• [Excerpted passage]

Author: S. Wu
This is in a text mining exploratory data analysis using R tm package. The goal is to sample and understand the corpus before the implementation of a n-gram prediction model.
# Check and load required R packages
pkg<-c("knitr", "ggplot2", "grid", "gridExtra", "RColorBrewer", "tidyr", "plyr", "dplyr", "tm", "wordcloud")
pkgCheck<-pkg %in% rownames(installed.packages())
for(i in 1:length(pkg)) {
if(pkgCheck[i]==FALSE) {
install.packages(pkg[i])
}
library(pkg[i],character.only = TRUE, quietly = TRUE)
}
The dataset was obtained from HC Corpora. The three English language corpus documents were used: blogs, news, and tweets. No other files were included. See their readme file for details on the corpora available
#blog
con<- file('en_US.blogs.txt', 'rb');
blog<- readLines(con, encoding = 'UTF-8', skipNul = TRUE);
close(con);
#news
con<- file('en_US.news.txt', 'rb');
news<- readLines(con, encoding = 'UTF-8', skipNul = TRUE);
close(con);
#twitter
con<- file('en_US.twitter.txt', 'rb');
twitter<- readLines(con, encoding = 'UTF-8', skipNul = TRUE);
close(con); rm(con);
#count lines
lines<- c(length(blog), length(news), length(twitter));
names(lines)<- c('blogs', 'news', 'twitter');
#count vocabulary(number of words separated by whitespace, without any data cleaning)

• [Set tasks]
a) From the R text-mining walkthrough, reproduce the passage that begins at the words "Author: S. Wu" and stops after "pkgCheck<-pkg %in% rownames(installed.packages())".
b) According to the R text-mining walkthrough, where was the dataset obtained from?
c) Go on with the R text-mining walkthrough from its last line.

• [Source data]
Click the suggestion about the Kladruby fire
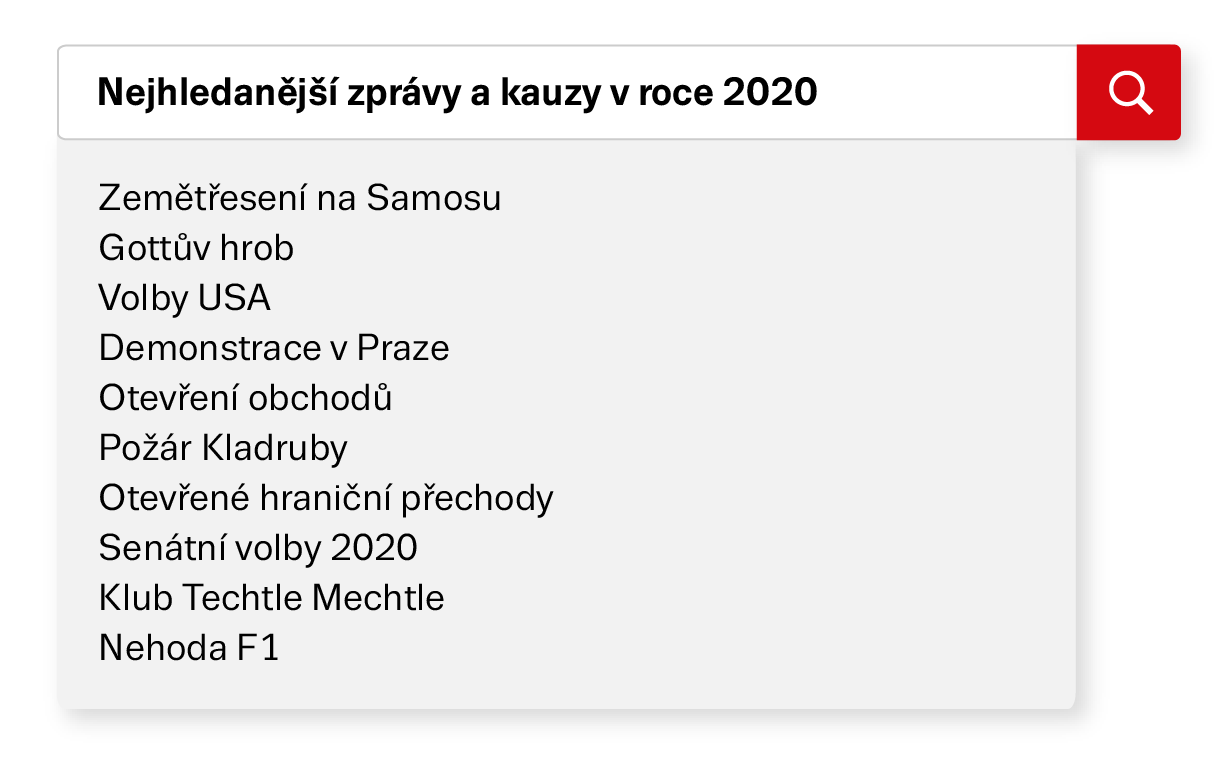The height and width of the screenshot is (774, 1228). [x=223, y=448]
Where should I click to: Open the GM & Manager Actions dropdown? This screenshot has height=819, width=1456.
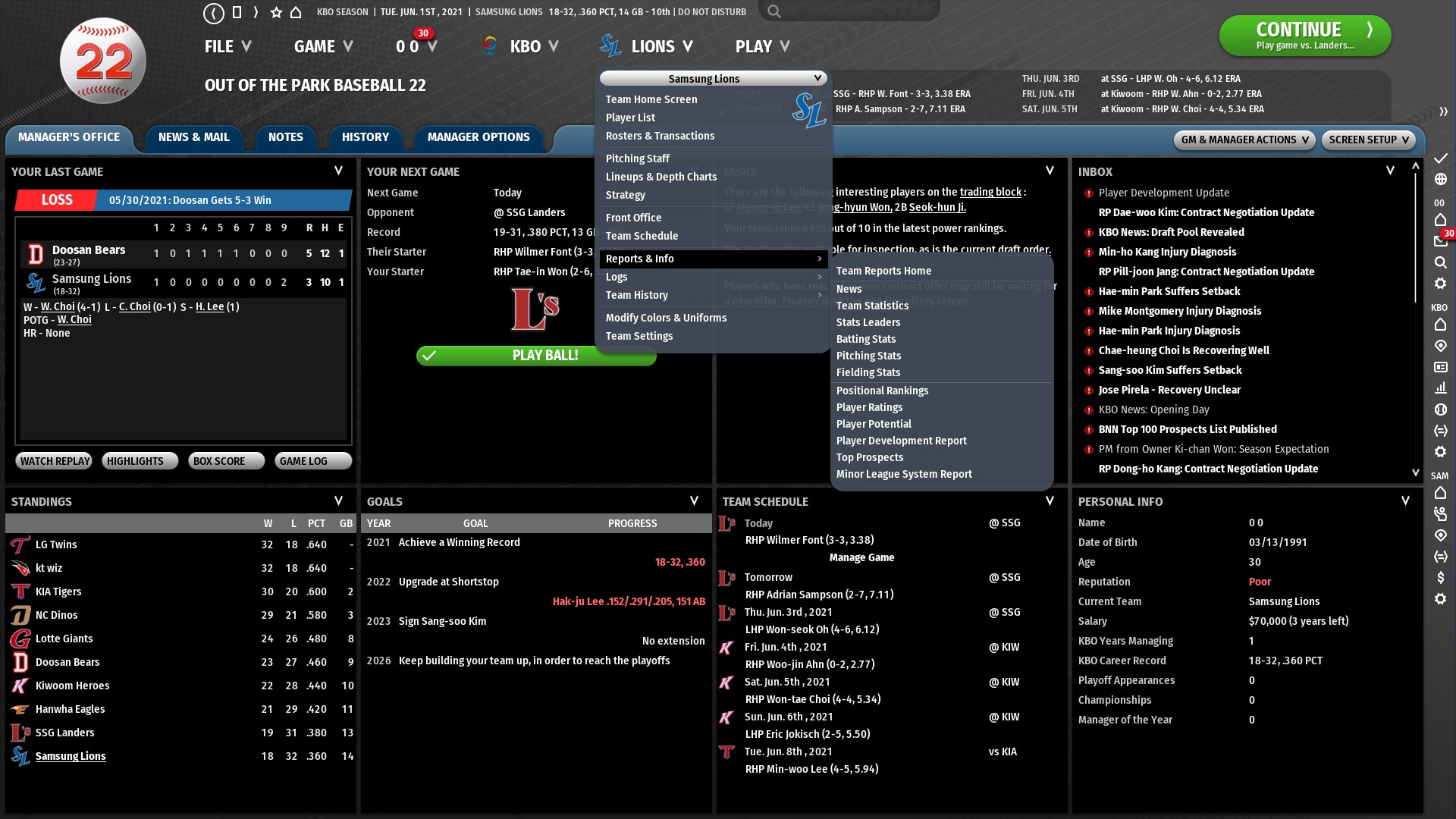[x=1244, y=140]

• [Task-by-task outputs]
a)
Author: S. Wu
This is in a text mining exploratory data analysis using R tm package. The goal is to sample and understand the corpus before the implementation of a n-gram prediction model.
# Check and load required R packages
pkg<-c("knitr", "ggplot2", "grid", "gridExtra", "RColorBrewer", "tidyr", "plyr", "dplyr", "tm", "wordcloud")
pkgCheck<-pkg %in% rownames(installed.packages())

b) HC Corpora.

c)
vCount<- function (x) {
sum(sapply(x, function(y) length(strsplit(y," ")[[1]])));
}
vocabulary0<- c(vCount(blog), vCount(news), vCount(twitter));
names(vocabulary0)<- c('blogs', 'news', 'twitter');
#count word type(number of unique words without any data cleaning)
wCount<- function (x) {
c<- unlist(lapply(x, function(y) unique(strsplit(y, " ")[[1]])));
length(unique(c));
}
wordType0<- c(wCount(blog), wCount(news), wCount(twitter));
names(wordType0)<- c('blogs', 'news', 'twitter');
wordsPerLine0<- vocabulary0/lines;
ttr0<- wordType0/vocabulary0;
diversity0<- wordType0/sqrt(vocabulary0*2);
Documents | Line Count | Word Count | Avg Words/ Line | Word Types | Word Type/Count Ratio |
---|---|---|---|---|---|
Blogs | 899,288 | 37,334,131 | 41.5 | 1,103,548 | 0.030 |
News | 1,010,242 | 34,372,530 | 34.0 | 876,772 | 0.026 |
2,360,148 | 30,373,583 | 12.9 | 1,290,173 | 0.042 |
Table 1 shows the total line count, word count, and word type count ratio from each document source before any data cleaning and transformation. Word count is the number of words separated by whitespace. Word type count is the number of unique words which occure in the data set. Avg. words/line is the average word count per line. Word type/count ratio is the total word types divided by world count. It indicates complexity, with higher numbers indicating a more complex data set.
20,000 lines from each of the three document source were randomly selected for data exploration.
The data set was preprocessed with the following transformations:
remove all numbers
covert alphabets to lower case
remove stopwords, using the built-in list of English stop words from the r tm package
remove profanity words based on George Carlin’s definition, including variations(ed, ing etc.)V
remove punctuations except intra-word dashes
unnecessary whitespace was removedV
transform selective contractions (ex. do not –> don’t, i am –> i’m)
remove symbols, foreign characters, unnecessary whitespace, and Twitter(# and @)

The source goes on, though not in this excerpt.